Frequently Asked Questions
In short, carpet is not suitable for the majority of home workout exercises due to their support and unhygienic factors.
A soft and spongy carpet makes weight lifting exercises such as deadlifts and bench presses difficult and dangerous as you are not able to screw your feet into the ground. This can lead to compensations in your knee or back that can linger and cause injury over time. Additionally, if you accidentally drop your weights, there is nothing to protect the subfloor beneath from being damaged.
Cardio exercises such as a rowing machine also become a lot more difficult. As you will constantly be going back and forth not just on the machine but also on the carpet, your rowing speed will be decreased.
Often overlooked is the hygiene factor.
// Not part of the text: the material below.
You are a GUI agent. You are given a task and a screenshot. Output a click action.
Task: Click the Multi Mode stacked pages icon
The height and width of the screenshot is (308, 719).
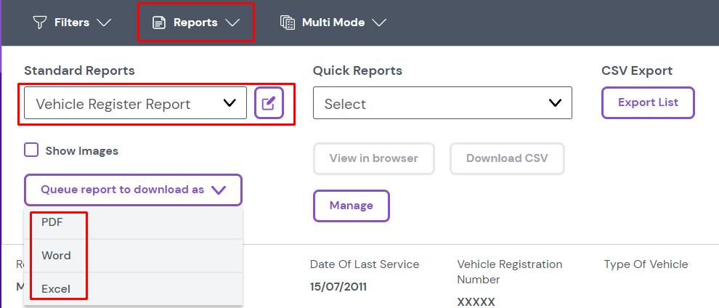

Sweat is a lot harder to clean when it has accumulated on the carpet, which if left forgotten about, can result in bacteria growth.
However, if you are performing simple exercises such as yoga or stretching, carpet is fine (although it is not the best surface for it to be done on).
If you are supporting the load of weights and equipment, we recommend a thickness of between 12 to 20mm. If you are performing exercises such as pilates or yoga, we recommend using foam-based floorings such as a gym mat or yoga mat.
It’s not advisable to install rubber gym flooring on top of a carpeted floor, especially if it’s a soft carpet, as the friction causes the rubber tiles to slip away. Even though rubber flooring is designed with anti-slip in mind, carpet is not the best surface for light objects to be gripped onto. Attempting to exercise on a slippery floor is very dangerous and you can cause serious injury to yourself.
Instead, it’s much better to rip out the carpet and install the rubber gym flooring onto the hardwood or concrete (or whichever other flooring is hidden underneath).